Rencana pergantian mekanisme ini nampak karena beberapa waktu lalu ada tanda-tanda pihak yang melepas saham pada yang bobot besar mendekati penutupan. Keadaan itu berimbas di laju Indeks harga Saham Gabungan (IHSG) hingga IHSG  tiba-tiba mendadak turun.

Direktur Perdagangan serta Penyusunan Anggota BEI Alpino Kianjaya menyampaikan, keadaan pasar sekarang ini relatif udah wajar. Bahkan juga, kemampuan pasar modal positif tampak dari sebagian rekor yang sudah dicatat.

” Sepanjang transaksi wajar tak jadi masalah. Kami lihat sampai kini indeks tercatat new record, new high. Kami telah lampaui semuanya trading value, frekwensi, volume, market cap serta indeks paling tinggi selama hidup, “ kata dia di BEI Jakarta, Selasa 11/4/2017.

Tetapi, Alpino tidak mengatakan bakal menunda maupun membatalkan perubahan mekanisme itu.
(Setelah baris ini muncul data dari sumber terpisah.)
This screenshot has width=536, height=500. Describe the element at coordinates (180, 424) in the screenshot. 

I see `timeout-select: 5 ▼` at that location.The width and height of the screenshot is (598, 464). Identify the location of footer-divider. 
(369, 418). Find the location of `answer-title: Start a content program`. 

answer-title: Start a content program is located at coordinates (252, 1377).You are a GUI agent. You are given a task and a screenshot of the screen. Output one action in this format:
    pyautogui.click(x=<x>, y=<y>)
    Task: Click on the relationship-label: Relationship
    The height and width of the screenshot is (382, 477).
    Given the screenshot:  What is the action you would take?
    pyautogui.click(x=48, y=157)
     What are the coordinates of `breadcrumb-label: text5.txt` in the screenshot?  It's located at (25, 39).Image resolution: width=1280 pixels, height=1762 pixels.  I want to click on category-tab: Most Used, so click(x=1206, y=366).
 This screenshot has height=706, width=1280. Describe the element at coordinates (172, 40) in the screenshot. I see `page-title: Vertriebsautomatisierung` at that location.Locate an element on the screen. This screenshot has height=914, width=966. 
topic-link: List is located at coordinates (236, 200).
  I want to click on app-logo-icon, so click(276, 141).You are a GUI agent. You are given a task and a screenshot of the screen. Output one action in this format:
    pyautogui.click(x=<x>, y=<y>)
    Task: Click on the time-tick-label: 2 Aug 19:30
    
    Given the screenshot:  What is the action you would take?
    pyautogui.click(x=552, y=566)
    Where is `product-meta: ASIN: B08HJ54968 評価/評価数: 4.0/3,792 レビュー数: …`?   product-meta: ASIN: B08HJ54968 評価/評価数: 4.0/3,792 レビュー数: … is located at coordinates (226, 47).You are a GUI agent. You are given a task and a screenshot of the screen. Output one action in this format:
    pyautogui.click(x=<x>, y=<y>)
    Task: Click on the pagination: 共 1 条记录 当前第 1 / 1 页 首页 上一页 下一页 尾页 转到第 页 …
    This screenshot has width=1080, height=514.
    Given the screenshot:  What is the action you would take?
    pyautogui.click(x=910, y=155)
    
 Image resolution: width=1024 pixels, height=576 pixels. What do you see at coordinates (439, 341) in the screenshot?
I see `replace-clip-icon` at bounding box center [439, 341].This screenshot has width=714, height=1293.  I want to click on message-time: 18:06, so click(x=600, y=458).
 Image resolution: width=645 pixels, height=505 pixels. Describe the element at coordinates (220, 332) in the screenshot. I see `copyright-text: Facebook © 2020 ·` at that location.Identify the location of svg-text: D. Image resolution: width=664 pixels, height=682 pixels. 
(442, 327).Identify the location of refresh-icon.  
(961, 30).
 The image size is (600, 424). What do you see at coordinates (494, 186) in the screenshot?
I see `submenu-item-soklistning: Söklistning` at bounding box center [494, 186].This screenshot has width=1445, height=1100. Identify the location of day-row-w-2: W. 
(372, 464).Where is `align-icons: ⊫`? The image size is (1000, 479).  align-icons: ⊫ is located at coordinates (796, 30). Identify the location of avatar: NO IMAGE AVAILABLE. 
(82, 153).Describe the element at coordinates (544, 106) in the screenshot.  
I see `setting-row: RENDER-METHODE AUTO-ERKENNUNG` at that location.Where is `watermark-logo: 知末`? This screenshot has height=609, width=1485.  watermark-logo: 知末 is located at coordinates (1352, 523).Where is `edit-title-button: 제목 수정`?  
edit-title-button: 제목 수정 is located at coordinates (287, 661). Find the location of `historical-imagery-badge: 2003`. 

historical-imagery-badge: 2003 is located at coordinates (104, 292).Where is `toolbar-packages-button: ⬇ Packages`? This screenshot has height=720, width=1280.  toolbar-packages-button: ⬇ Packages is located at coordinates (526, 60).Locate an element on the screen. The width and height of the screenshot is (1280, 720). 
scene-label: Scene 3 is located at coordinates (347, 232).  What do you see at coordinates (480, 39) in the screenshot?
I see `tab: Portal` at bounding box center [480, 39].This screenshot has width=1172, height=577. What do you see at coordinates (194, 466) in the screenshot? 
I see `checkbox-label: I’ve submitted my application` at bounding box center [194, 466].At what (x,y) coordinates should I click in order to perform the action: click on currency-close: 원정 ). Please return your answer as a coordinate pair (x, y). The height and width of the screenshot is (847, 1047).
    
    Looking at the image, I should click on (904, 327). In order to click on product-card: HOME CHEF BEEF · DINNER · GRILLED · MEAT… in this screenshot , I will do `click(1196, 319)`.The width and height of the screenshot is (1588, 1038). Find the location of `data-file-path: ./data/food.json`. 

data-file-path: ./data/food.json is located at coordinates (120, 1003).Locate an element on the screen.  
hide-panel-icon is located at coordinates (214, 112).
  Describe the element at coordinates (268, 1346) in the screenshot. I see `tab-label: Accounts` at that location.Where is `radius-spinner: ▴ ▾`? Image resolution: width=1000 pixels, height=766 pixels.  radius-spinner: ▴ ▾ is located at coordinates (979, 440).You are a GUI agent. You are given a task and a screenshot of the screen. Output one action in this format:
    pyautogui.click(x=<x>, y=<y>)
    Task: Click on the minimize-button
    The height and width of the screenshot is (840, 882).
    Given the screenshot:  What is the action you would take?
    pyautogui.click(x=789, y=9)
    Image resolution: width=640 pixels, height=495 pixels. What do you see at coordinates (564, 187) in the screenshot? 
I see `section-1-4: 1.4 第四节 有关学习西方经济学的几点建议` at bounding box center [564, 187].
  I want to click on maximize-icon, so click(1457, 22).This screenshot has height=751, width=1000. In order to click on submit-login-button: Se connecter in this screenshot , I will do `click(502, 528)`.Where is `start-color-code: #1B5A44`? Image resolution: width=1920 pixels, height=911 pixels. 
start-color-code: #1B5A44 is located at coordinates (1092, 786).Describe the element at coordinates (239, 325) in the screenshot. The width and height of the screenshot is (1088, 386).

Dia menyatakan masih memonitor keadaan pasar.

” (Bakal dibatalkan?) Kami tak katakan masalah itu, namun lakukan paling baik, saksikan perubahannya. Kami tak boleh terlalu gegabah juga, ” tutur dia. 

Dia menyampaikan, BEI sendiri tidak temukan ada kesengajaan dari broker atau anggota bursa (AB) yang berniat melepas saham dalam bobot besar itu. Dia katakan, itu murni dari permintaan nasabah.

” Sampai kini kita tak menemukan pelanggaran. Dari AB yang jalankan transaksi pure nasabah, 100 % nasabah, ” papar dia.